Zoom sur le phosphore
La fertilisation en phosphore est indispensable afin d’entretenir l’offre du sol et d’assurer un état nutritionnel satisfaisant des cultures. Le phosphore est le deuxième élément le plus important pour la croissance des cultures après l’azote. Il joue un rôle crucial dans la photosynthèse, le transfert d'énergie et la synthèse des acides nucléiques. Cependant, sa gestion est complexe en raison de sa dynamique particulière dans le sol et de sa très faible mobilité. Afin d’optimiser les apports, il est indispensable de comprendre la dynamique du phosphore et ses différentes formes dans les sols.
Les formes du phosphore dans le sol :
Il existe plusieurs formes de phosphore dans le sol. Elles sont regroupées en deux grandes réserves :
1. Réserve organique de phosphore
Le phosphore est présent sous forme organique à hauteur de 50% à 70% dans le sol. Il s’agit du phosphore contenu dans l’humus du sol et la matière organique apportée (fumier, résidus de cultures...). Il n’est pas disponible directement et doit subir une phase de minéralisation pour pouvoir être absorbé par les cultures.
2. Réserve minérale de phosphore
Le reste du phosphore est du phosphore inorganique à hauteur de 30% à 50% qui comprend différentes formes :
Ions HPO4 2- et H2PO4- libres dans la solution du sol (directement assimilable par les cultures) ou adsorbés sur le complexe argilo-humique. Les ions adsorbées peuvent être échangés contre des ions négatifs, permettant leur remise en solution. Ils peuvent ainsi être prélevés par les cultures.
Phosphore lié aux minéraux du sol : phosphate de calcium en sols calcaire et phosphates d’aluminium en sols acides. Ces formes sont plus difficiles à extraire pour les cultures, une extraction lente par les racines des cultures est toutefois possible.
Les sols contiennent entre 400 et 1 200 kg/ha de phosphore potentiellement disponible, et jusqu’à 10 t/ha de phosphore total dans les sols les plus riches (incluant les formes de phosphore non assimilables par les cultures). La solution du sol ne contient que 0,1 à 0,4% du phosphore total. Il y est présent sous forme ionique immédiatement disponible pour les plantes (HPO4 2- et H2PO4-). C’est la seule forme assimilable par les racines.
Dynamique et évolution des formes de phosphore
Les cultures absorbent le phosphore de la solution du sol, qui fournit près de 80% du P prélevé par les racines. Les prélèvements sont compensés au fur et à mesure par les échanges avec le phosphore en réserve. Ces échanges sont permis par des ions négatifs (OH-) et sont favorisés par des pH proche de la neutralité. Dans les sols à pH extrême, les phosphates sont rétrogradés sous des formes cristallines (phosphates de fer et d’aluminium à pH < 5 ou phosphates tricalciques à pH >8). Ces formes sont très difficilement assimilables, leur extraction est possible par les racines mais sur un pas de temps très long.

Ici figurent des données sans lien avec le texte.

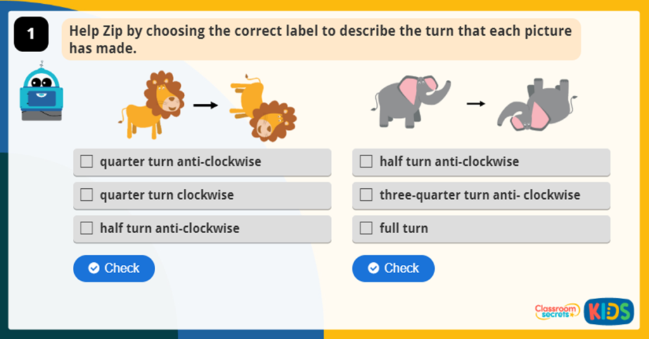Screen dimensions: 649x339
Task: Tick the quarter turn clockwise checkbox
Action: 86,195
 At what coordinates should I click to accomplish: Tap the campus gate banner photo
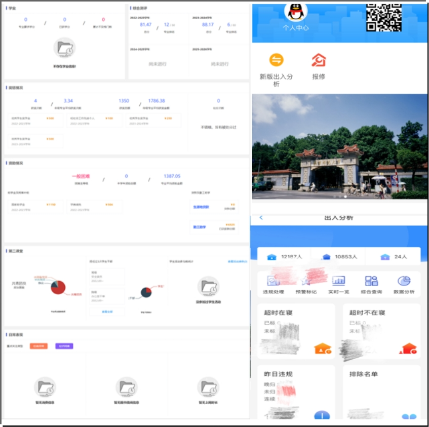[339, 146]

Mécanismes d’absorption du phosphore
Solubilisation du phosphore par les racines :
Dans la zone autour des poils absorbant, le pH du sol diminue fortement grâce à l’excrétion d’ions H+ et d’acides organiques par les racines, permettant de solubiliser le phosphore fixé. Le phosphore se transforme en ions HP04 2- et H2PO4- qui pourront être absorbés.
Solubilisation par les microorganismes du sol :
Les mycorhizes associés aux racines (symbiose) permettent de décupler la surface d’absorption des poils absorbant. Ce mécanisme permet aux cultures de mobiliser des ressources en phosphore qui seraient inaccessibles aux racines (le phosphore étant un élément peu mobile).
Certaines bactéries présentent dans la rhizosphère solubilisent le phosphore inorganique en sécrétant des acides organiques (acide malique, acide oxalique, …). Les acides sécrétés vont abaisser le pH pour libérer et transformer les phosphates complexés en formes assimilables par les cultures.
D’autres types de bactéries vont minéraliser le phosphore organique (notamment les phytates).
> L’entretien de l’état organique et biologique du sol est un facteur à ne pas négliger pour assurer une nutrition satisfaisante des cultures en phosphore.
Devenir des engrais phosphatés dans les sols :
Une petite partie seulement du phosphore apporté va directement être absorbé par les cultures. Son coefficient réel d’utilisation est de 15 à 20%. Le restant sera mis en réserve sous différentes formes et une partie sera disponible pour les cultures les années suivantes. En contexte défavorable (sols à pH extrême, calcaire), le phosphore mis en réserve sera rapidement rétrogradée et très difficilement accessible les années suivantes pour les cultures. L’intensité de ce phénomène de rétrogradation varie selon le type de sol et son pouvoir fixateur.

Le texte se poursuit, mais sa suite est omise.